Technical Opinions Somewhat Held: AI (In)Efficiency

When ChatGPT 3.5 came out, I heard two kinds of reactions. A friend told how impressed he was, and how it was better than several (human) interns he had in his work. Members of my family were alarmed, wondering if this was the start of an AI takeover.

In both cases, I responded that while indeed impressive, the technology was horribly inefficient. That should temper both our admiration and fear.

But am I correct? Is the technology really "horribly" inefficient? And if so, what can be done to improve it?

Short answer - Yes, much of AI technology (including artificial neural networks) is very inefficient, and the trend is not good. But there is already a lot of work trying to address the problem.

How Expensive is AI?

Most analyses of AI computing (including networking) costs focus on model training (or building) cost. Studies conclude that this cost has been growing exponentially in recent years, at a rate that has jumped since 2017 or so. For instance, the Center for Security and Emerging Technology (CSET) study, AI and Compute: How Much Longer Can Computing Power Drive Artificial Intelligence Progress?, indicates that the compute resources used by AI models have doubled every 3.4 months since the release of AlexNet (a convoluted neural network) in 2012, as compared with a doubling time of 2 years before then:

The above charts are logarithmic scale. Note how the slope dramatically increases in the last decade. The charts calculate petaFLOPS-days. The latest Green500 benchmark has the top supercomputer boasting power performance of ~65 GFlops per watt. A petaFLOP would then consume 65 MW, so the largest models in the above charts at 2.5 petaFLOPS would consume 162.5 MW. Assuming an average of 750 watts per household (actual usage varies a lot, and is driven a lot by use of air conditioning), that is the amount needed to provide energy to about 215,000 households.

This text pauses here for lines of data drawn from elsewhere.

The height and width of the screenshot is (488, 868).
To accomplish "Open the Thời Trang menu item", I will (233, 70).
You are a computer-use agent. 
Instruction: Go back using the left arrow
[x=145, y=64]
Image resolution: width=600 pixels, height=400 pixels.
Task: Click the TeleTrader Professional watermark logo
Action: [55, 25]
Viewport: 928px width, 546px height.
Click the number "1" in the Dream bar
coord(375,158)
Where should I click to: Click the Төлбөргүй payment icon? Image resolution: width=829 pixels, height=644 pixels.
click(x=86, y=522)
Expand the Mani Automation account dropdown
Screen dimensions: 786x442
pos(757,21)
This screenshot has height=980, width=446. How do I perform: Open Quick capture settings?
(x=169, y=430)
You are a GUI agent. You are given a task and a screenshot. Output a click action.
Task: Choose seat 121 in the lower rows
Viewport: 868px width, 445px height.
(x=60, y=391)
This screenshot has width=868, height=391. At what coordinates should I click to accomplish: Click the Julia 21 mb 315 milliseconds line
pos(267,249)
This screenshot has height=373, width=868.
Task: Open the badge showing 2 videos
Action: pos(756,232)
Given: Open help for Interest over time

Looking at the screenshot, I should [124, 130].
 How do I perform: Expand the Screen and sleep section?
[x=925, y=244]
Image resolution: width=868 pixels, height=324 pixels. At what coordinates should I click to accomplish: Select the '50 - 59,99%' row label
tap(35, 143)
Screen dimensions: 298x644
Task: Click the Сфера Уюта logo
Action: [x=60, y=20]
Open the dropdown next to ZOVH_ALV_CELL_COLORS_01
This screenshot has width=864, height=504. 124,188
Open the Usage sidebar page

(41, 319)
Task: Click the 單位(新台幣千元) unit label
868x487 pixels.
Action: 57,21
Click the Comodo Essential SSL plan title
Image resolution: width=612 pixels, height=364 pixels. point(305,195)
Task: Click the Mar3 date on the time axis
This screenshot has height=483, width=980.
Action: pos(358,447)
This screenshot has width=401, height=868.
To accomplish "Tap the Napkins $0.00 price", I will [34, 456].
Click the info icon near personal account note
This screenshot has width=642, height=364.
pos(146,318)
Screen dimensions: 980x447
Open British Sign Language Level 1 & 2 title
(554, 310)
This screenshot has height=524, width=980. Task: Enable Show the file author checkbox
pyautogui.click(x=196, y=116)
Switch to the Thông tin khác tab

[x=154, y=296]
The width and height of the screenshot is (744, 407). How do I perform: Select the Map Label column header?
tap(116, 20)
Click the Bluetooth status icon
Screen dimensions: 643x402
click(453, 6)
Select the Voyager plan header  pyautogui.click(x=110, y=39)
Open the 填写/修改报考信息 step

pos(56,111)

Whether this is a lot or not so much for what we're getting, is up to debate. The trends are not good, however, as much (but not all, as will be discussed below) of AI progress is driven by scaling compute. The Center for Security and Emerging Technology (CSET) study, AI and Compute: How Much Longer Can Computing Power Drive Artificial Intelligence Progress?, includes the following scary projection:

Obviously, we are not going to spend our entire (much less more) GDP on training AI models. And projection is a risky business. But it does appear clear that we can't just keep increasing the data, parameters and compute resources in order to train ever more effective models.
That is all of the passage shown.